Chou was Lui’s protégé and a close friend who might have been known to the Lees. Maudsley asked if anyone had seen a record of Chou’s untitled work among the Lee family archives, and ...

Bingo! It’s clearly visible in a photo­graph of the hotel’s Pavilion Restaurant. The painting wouldn’t have exactly blended in with the high-class Continental European cuisine and fine wine. But based on photographs of the restaurant, it hung there from 1971 to around 1980 with four other commissioned ink paintings, inclu­ding one by Lui. And then it disappeared, possibly into storage, until it reappeared in public in 2015, at the Christie’s auction in Hong Kong.

“Looking at the smaller paintings from the time, it is clear that it’s what was on her mind then and having the commission meant she had the materials and oppor­tunity to work out this grander vision,” Maudsley says.

This is a bold and gutsy image about normal life and what we all struggle with
Catherine Maudsley, art historian

What was on Chou’s mind wasn’t necessarily depression brought on by her husband’s alleged extramarital affairs. And neither was painting a form of therapy for the well-to-do mother of three, who had live-in helpers and the time and money to take art lessons from the very best, Lui and Chao Shao-an.

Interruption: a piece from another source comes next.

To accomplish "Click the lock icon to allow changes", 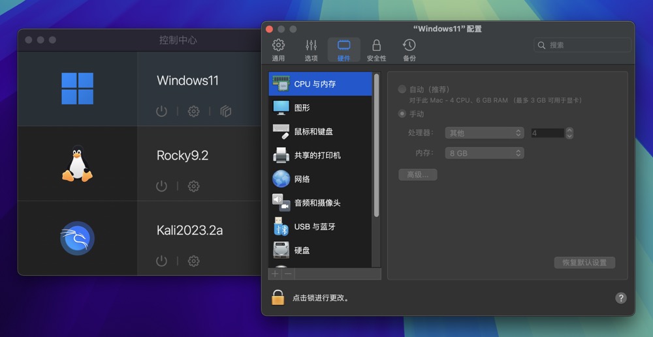I will [x=278, y=297].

That narrative – promoted, for example, by a caption accom­panying one of Chou’s darkest paintings, The Image (60s), in the Asia Society exhibition – may explain why one of Hong Kong’s greatest artistsdidn’t become the household name she deserves to be.

“She definitely saw herself as a pro­fessional artist,” Maudsley says. “The emphasis on a troubled life and putting it in the context of mental health is certainly not the way we want to present her. I would present her as a resilient artist who shows enormous inner strength when faced with heartbreak.”

She points to how Chou masterfully employed both traditional Chinese and Western techniques and made historical references with, say, the colour of the ice shafts in the foreground, which is usually reserved for distant mountains in ink scrolls.

“This is a bold and gutsy image about normal life and what we all struggle with,” Maudsley says.

“Irene Chou Rediscovered: Paintings from the MK Lau Collection” will run at Duddell’s, 3/F, Shanghai Tang Mansion, 1 Duddell Street, Central, until February 9. “A World Within: The Art and Inspiration of Irene Chou” is on at Chantal Miller Gallery, Asia Society, 9 Justice Drive, Admiralty, until January 5.